Deterministically debugging concurrent GC bugs with rr
28 Apr 2019Multicore OCaml comes with a concurrent garbage collector, where the garbage collector and the mutator threads run concurrently. Debugging concurrent GC bugs has been the most frustrating / satisfying (when fixed) part of Multicore OCaml development. rr, a record and replay tool has made debugging concurrent GC bugs a sustainable exercise. In this short post, I’ll describe why.

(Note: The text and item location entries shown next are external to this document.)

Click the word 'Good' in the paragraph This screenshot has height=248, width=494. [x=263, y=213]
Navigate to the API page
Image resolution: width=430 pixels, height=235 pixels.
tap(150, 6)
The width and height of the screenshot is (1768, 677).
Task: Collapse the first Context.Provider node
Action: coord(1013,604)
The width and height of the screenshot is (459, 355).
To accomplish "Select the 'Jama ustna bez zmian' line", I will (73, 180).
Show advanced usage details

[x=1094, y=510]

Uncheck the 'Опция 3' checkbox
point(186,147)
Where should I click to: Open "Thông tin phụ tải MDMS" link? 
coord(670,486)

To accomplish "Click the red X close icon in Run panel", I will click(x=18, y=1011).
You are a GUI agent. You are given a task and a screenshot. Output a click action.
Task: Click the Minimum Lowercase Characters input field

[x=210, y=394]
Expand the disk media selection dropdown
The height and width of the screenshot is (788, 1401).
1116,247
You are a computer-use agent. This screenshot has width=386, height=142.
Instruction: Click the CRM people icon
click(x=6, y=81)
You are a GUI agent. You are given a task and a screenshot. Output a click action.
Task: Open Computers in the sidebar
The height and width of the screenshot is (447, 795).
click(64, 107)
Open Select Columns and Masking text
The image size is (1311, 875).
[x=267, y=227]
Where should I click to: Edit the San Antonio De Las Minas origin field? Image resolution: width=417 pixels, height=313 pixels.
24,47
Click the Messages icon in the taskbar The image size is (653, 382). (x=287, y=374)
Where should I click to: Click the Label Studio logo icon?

A particularly tricky concurrent GC bug is one which occurs once every 10 to 100
runs due to non-determinism and any attempt to instrument the program to isolate
the bug (simplifying the program, adding print statements, etc.) makes it
disappear. The bug may only appear relatively late in the program run – after a
few major GC cycles, where the program might have allocated 10s of gigabytes of
memory by then. The bug usually manifests as a segfault due to illegal memory
access, but the source of the bug may lie in the previous GC cycle and perhaps
due to actions of a different thread than the one that is throwing up the error.
gdb
often doesn’t help since finding the illegal memory access may not give
any clue as to when the heap was corrupted.
rr
to the rescue. rr
is an enhancement over gdb
with support for recording
an execution and debugging in reverse. Once a failing execution is recorded,
the execution can be replayed multiple times deterministically. This removes the
non-determinism from debugging session. gdb
does support record and replay,
but not on multi-threaded targets.
The fact that the program can be run in reverse is the key for debugging heap
corruptions. An illegal access typically appears as a load or store to a illegal
memory address obtained from a heap object. When such an illegal access is
found, I set a hardware watchpoint on the heap address containing the illegal
address and continue the program in reverse. rr
runs the program in reverse until
the write that stored the illegal address in the heap object! Usually, several
transitive reverse runs are necessary to get to the source of the bug, but this
is just mechanics.
While rr
supports multi-threaded programs, it runs every thread on the same
core. This usually makes the bug disappear. Luckily, rr
comes with support for
forcing a context switch after a certain number of CPU ticks (measured in terms
of the number of retired conditional branches). Even with this option, you will
need many runs before rr
comes across a buggy execution. So I use the
following command:
for i in {1..10000}; do rr record -c 10000 <program> <args>; if (( $? == 0 )); then echo "done $i"; else break; fi; done
which runs <prog> <args>
under rr
where a thread is allowed to execute for a
maximum of 10,000 ticks before a context switch. rr
runs are repeated until a
crash is found or 10,000 rr
runs are successfully completed. Depending on the
program being debugged, I leave it running overnight. If rr
had in fact found
a crash, I can perform replay debugging with rr replay
the following morning
and have a deterministic and reversible recorded execution to work with.
rr
has save countless hours in the development of Multicore OCaml, and rr
should be a essential tool in every GC hacker’s toolbox.